Eine andere problematische Begebenheit wurde mir von einem Anwalt zugetragen: Seine Klientin, eine Edeldirne, suchte ihn am Tag nach der Urteilsverkündigung in der Kanzlei auf. Er äusserte ihr gegenüber sein basses Erstaunen über das aussergewöhnlich milde Urteil. Sie präsentierte ihm des Rätsels Lösung, nämlich dass sie mit dem Vorsitzenden der Verhandlung einige Tage zuvor «in der Pfanne» gewesen sei. Solche Missstände werden meistens auch in einem demokratischen Rechtsstaat nicht moniert, weil jedes Teilkollektiv, private oder öffentliche Einrichtungen und Gemeinschaften, wie eine kleine Diktatur funktioniert, wo Angst und Paranoia, Unterordnung und Anpassung herrschen. Das gilt auch für die Medien, die sich feige und opportunistisch dem Populismus verschreiben.
Nachdem ich meine Pflichtgutachten während der Ausbildung verfasst hatte, schrieb ich als Oberarzt im sozialpsychiatrischen Dienst in den achtziger Jahren weiterhin Gutachten und supervisierte auch jene der AssistenzärztInnen. Eine Anfrage, ob ich mich für die Leitung der Forensik in der Psychiatrischen Universitätsklinik Basel mit Aussicht auf eine Professur bewerben würde, wies ich wegen des im psychotherapeutischen Milieu eher zweifelhaften Ruhms dieses Gebiets ab. Und als ich eine Praxis in Zürich eröffnete, bewarb ich mich aus dem gleichen Grund auch nicht um die nebenamtliche Tätigkeit als Bezirksadjunkt. Später nahm ich aber doch Gutachteraufträge an, was mir Genugtuung brachte, weil ich so einen Ausgleich zur psychotherapeutischen Tätigkeit hatte. Auch war die interdisziplinäre Tätigkeit mit Einblick in schwer zugängliche Bereiche des gesellschaftlichen Lebens attraktiv. Ausserdem befriedigte die Arbeit auch meine kriminalistischen Interessen.
Hundert Seiten unlesbarer Stil
Es taten sich auch Konfliktfelder mit KollegInnen auf, die unsere Kollegialität nachhaltig belasteten.

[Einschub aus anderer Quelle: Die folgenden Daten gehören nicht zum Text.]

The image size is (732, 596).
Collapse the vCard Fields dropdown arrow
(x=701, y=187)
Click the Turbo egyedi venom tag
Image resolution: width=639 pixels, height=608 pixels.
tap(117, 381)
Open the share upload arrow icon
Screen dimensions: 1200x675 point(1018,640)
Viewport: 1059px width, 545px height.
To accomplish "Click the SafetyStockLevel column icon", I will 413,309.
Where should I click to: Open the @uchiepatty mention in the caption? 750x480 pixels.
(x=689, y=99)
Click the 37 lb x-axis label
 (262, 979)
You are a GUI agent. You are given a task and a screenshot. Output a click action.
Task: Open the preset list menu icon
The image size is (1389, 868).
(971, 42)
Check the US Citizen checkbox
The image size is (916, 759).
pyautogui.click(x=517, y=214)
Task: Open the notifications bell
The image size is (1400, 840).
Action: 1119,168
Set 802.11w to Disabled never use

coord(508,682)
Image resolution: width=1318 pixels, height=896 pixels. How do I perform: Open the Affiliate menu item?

Solche Konflikte entstanden schon vor der «Kulturrevolution», weil ich schon damals KollegInnen hatte, die nach meinem Empfinden widerwärtige Gutachten schrieben. Jahrelang lag die Leitung der forensischen Psychiatrie in den Händen eines Psychiaters, der die Patienten und Patientinnen in süffisant-herablassendem Ton befragte, zum Teil über hundert Seiten lange Berichte verfasste, in einem unlesbaren Stil schrieb und letztlich meist vernichtende Kritik an den Begutachteten übte. Andere KollegInnen schrieben Hunderte von Gutachten in hektisch hingeworfenen, flüchtigen Formulierungen, oft nach sehr oberflächlichen Untersuchungen und ohne Umgebungsabklärungen. Ich schämte mich meiner Zunft.
Vielleicht ist meine Rückschau von einem allzu negativen Ton geprägt. Vielleicht müsste man gewisse Missstände geduldig ertragen wie rheumatische Beschwerden im Alter. Aber in so sensiblen Bereichen wie der Gerichtspsychiatrie, der Medizin oder dem Recht wird über höchste Lebensgüter entschieden. Entsprechend hoch müssen die Ansprüche an die Qualität sein.
Mario Gmür
Der Psychiater Mario Gmür (71), Autor verschiedener Bücher, hatte als erfahrener Psychotherapeut und Gutachter tiefe Einblicke in das Zürcher Justizsystem. Er gehört zu den wenigen beständigen KritikerInnen der forensischen Psychiatrie, wie sie ab den neunziger Jahren unter Frank Urbaniok, dem Chefarzt des Psychiatrisch-psychologischen Dienstes Zürich, Einzug gehalten hat.
Mario Gmür lebt und arbeitet in Zürich. Zuletzt erschien sein Erzählband «Meine Mutter weinte, als Stalin starb» im Salis-Verlag.